В. Шенталинский об этом ничего не пишет, однако в воспоминаниях П. Н. Зайцева, организовавшего в 1924 году «кружок писателей-фантазеров, „фантастических“ писателей», содержится упоминание о том, как на одном из заседаний «Булгаков сделал краткое сообщение, что его вызывали, говорили, что кружок привлекает к себе внимание, и сказали, что кружок необходимо закрыть…» [142; 228].

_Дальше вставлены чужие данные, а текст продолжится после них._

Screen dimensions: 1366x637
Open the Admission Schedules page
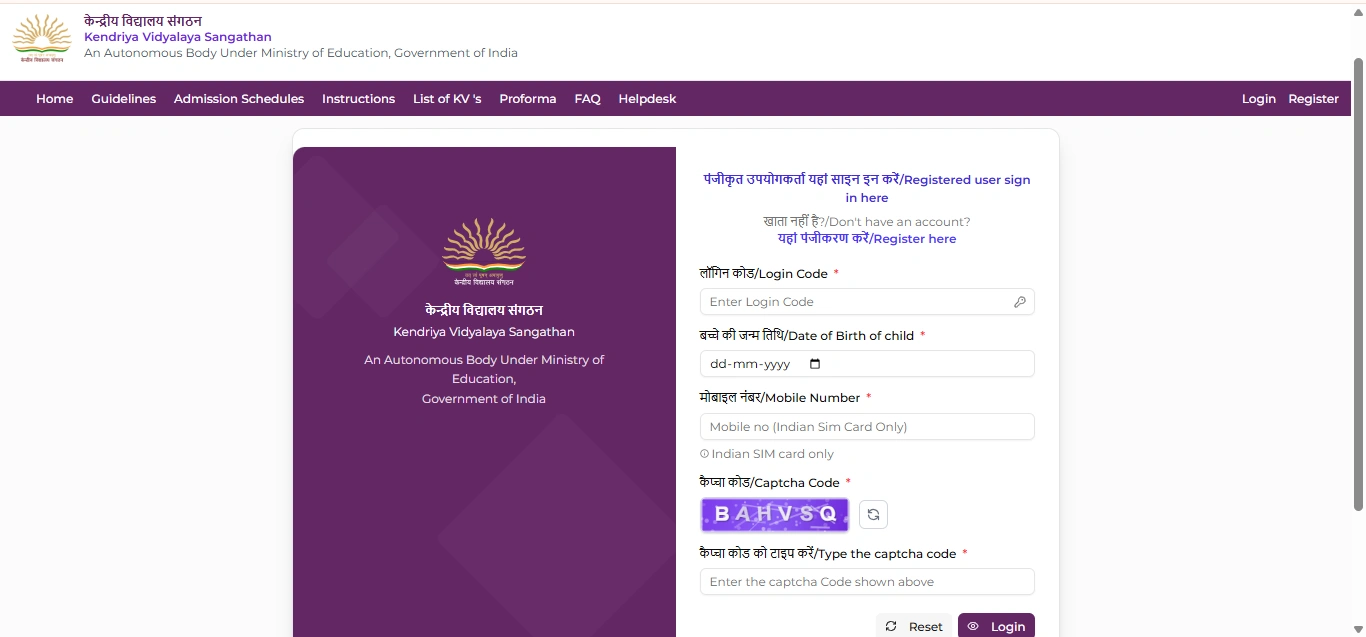[x=239, y=99]
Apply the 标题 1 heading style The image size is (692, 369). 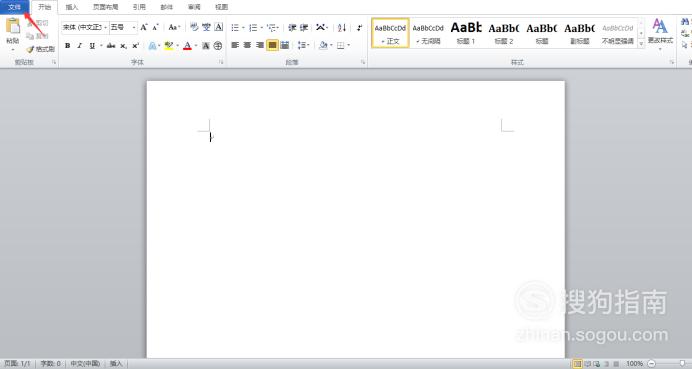pyautogui.click(x=466, y=33)
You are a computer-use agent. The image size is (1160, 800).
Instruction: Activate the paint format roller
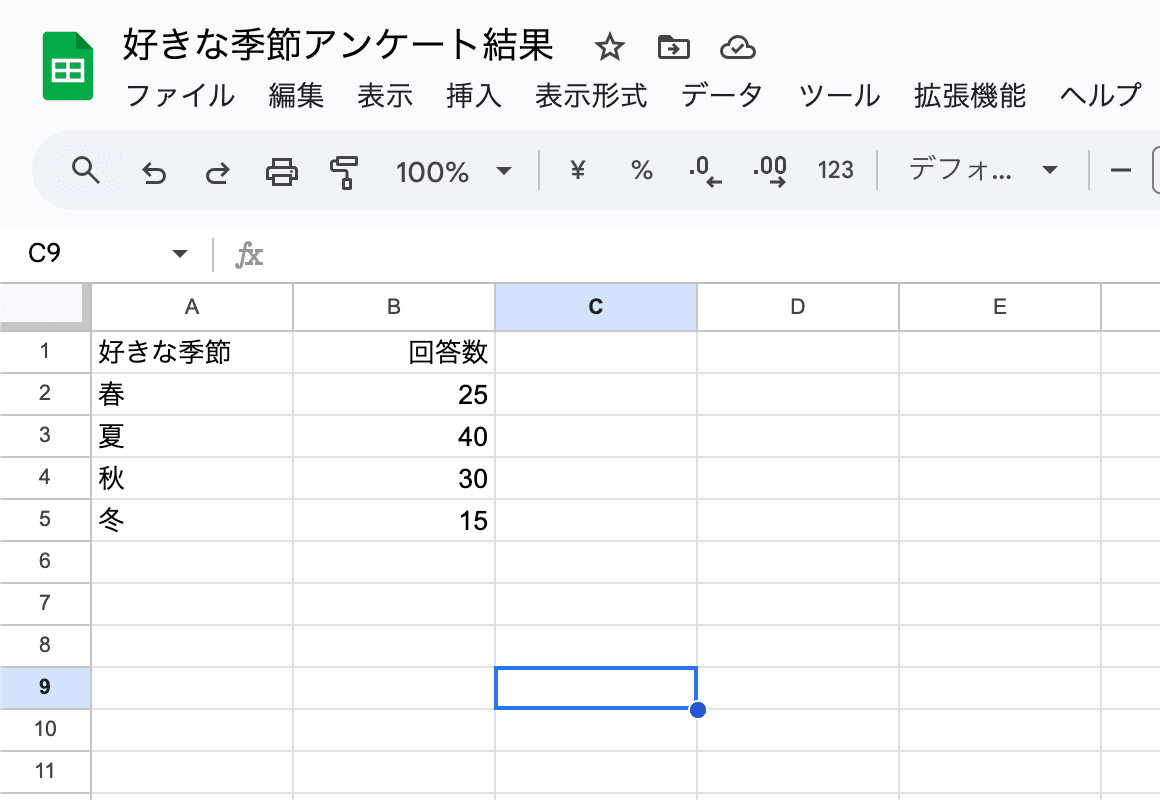pyautogui.click(x=344, y=172)
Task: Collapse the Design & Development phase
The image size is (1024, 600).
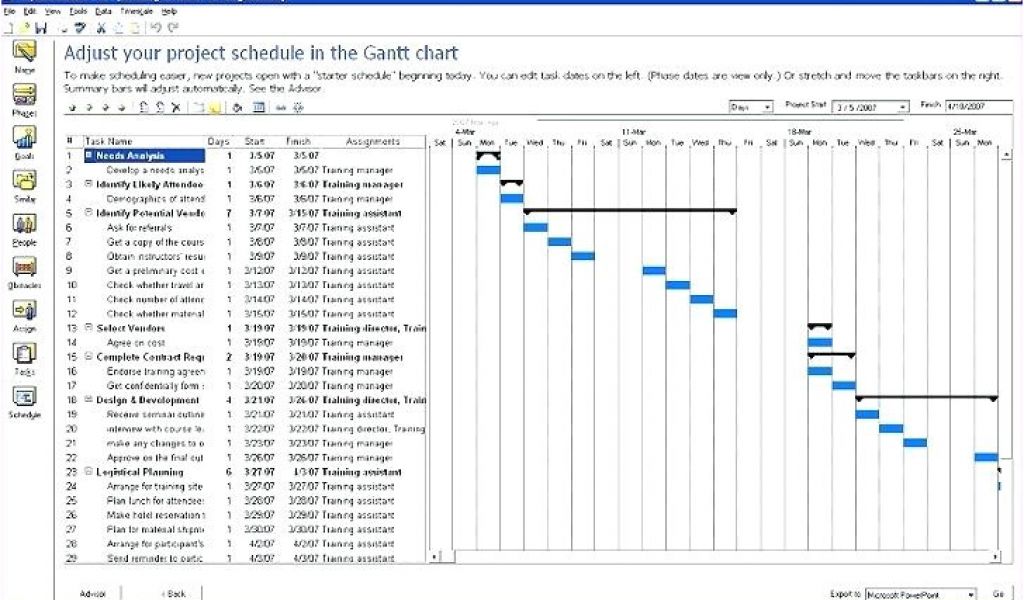Action: point(89,400)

Далее в сюжете «Мастер и ГПУ» последовали уже цитировавшиеся доносы о «Собачьем сердце» весной 1925-го, а в начале 1926-го агентурно-осведомительная сводка № 4 сообщила: «В Москве функционирует клуб литераторов „Дом Герцена“ (Тверской бульвар, 25), где сейчас главным образом собирается литературная богема и где откровенно проявляют себя: Есенин, Большаков, Буданцев (махровые антисемиты), Зубакин, Савкин и прочая накипь литературы. Там имеется буфет, после знакомства с коим и выявляются их антиобщественные инстинкты, так как, чувствуя себя в своем окружении, ребята распоясываются. Желательно выявить физиономию писателя М. Булгакова, автора сборника „Дьяволиада“, где повесть „Роковые яйца“ обнаруживает его как типичного идеолога современной злопыхательствующей буржуазии. Вещь чрезвычайно характерная для определенных кругов общества».

В феврале в Колонном зале Дома союзов состоялся диспут под названием «Литературная Россия». Булгаков, по словам тайного агента, вел себя очень раскрепощенно, говорил о том, что «надоело писать о героях в кожаных куртках, о пулеметах и о каком-нибудь герое-коммунисте. Ужасно надоело». «Нужно писать о человеке» [150].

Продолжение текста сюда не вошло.